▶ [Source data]

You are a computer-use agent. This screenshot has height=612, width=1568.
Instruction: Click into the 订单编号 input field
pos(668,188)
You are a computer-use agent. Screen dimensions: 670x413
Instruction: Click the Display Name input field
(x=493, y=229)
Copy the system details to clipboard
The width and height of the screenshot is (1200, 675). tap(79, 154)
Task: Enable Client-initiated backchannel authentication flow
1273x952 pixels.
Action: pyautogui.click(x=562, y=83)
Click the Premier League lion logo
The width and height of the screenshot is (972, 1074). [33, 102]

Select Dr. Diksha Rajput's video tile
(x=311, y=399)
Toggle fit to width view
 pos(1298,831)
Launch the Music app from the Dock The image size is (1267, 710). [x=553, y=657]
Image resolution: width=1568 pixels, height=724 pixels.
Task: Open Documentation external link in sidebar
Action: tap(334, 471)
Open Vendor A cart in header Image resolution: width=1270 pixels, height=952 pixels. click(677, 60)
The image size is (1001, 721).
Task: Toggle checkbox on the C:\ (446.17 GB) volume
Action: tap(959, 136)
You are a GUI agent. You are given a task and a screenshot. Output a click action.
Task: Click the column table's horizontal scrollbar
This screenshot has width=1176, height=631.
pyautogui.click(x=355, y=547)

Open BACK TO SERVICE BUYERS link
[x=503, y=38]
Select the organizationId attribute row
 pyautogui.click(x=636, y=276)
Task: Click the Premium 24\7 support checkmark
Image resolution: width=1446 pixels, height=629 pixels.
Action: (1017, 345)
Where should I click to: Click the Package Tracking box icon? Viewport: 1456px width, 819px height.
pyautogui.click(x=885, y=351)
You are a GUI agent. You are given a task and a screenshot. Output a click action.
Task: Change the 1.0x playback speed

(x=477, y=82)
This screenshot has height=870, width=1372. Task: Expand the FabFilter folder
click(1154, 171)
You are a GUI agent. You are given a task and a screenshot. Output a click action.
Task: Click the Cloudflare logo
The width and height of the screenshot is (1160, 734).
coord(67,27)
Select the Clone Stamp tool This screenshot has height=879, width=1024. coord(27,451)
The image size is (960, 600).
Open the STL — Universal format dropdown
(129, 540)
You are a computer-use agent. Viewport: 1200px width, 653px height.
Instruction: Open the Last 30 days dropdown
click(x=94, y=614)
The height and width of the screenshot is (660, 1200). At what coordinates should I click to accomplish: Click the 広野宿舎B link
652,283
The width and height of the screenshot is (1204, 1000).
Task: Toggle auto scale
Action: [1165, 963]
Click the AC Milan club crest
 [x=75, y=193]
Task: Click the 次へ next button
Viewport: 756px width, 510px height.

▶ [Task instructions] Copy the lines of the data above exactly, beginning with the line that contains "Select Dr. Diksha Rajput's video tile" and continuing through the line that contains "pyautogui.click(x=885, y=351)".

▶ [Reply]
Select Dr. Diksha Rajput's video tile
(x=311, y=399)
Toggle fit to width view
 pos(1298,831)
Launch the Music app from the Dock The image size is (1267, 710). [x=553, y=657]
Image resolution: width=1568 pixels, height=724 pixels.
Task: Open Documentation external link in sidebar
Action: tap(334, 471)
Open Vendor A cart in header Image resolution: width=1270 pixels, height=952 pixels. click(677, 60)
The image size is (1001, 721).
Task: Toggle checkbox on the C:\ (446.17 GB) volume
Action: tap(959, 136)
You are a GUI agent. You are given a task and a screenshot. Output a click action.
Task: Click the column table's horizontal scrollbar
This screenshot has width=1176, height=631.
pyautogui.click(x=355, y=547)

Open BACK TO SERVICE BUYERS link
[x=503, y=38]
Select the organizationId attribute row
 pyautogui.click(x=636, y=276)
Task: Click the Premium 24\7 support checkmark
Image resolution: width=1446 pixels, height=629 pixels.
Action: (1017, 345)
Where should I click to: Click the Package Tracking box icon? Viewport: 1456px width, 819px height.
pyautogui.click(x=885, y=351)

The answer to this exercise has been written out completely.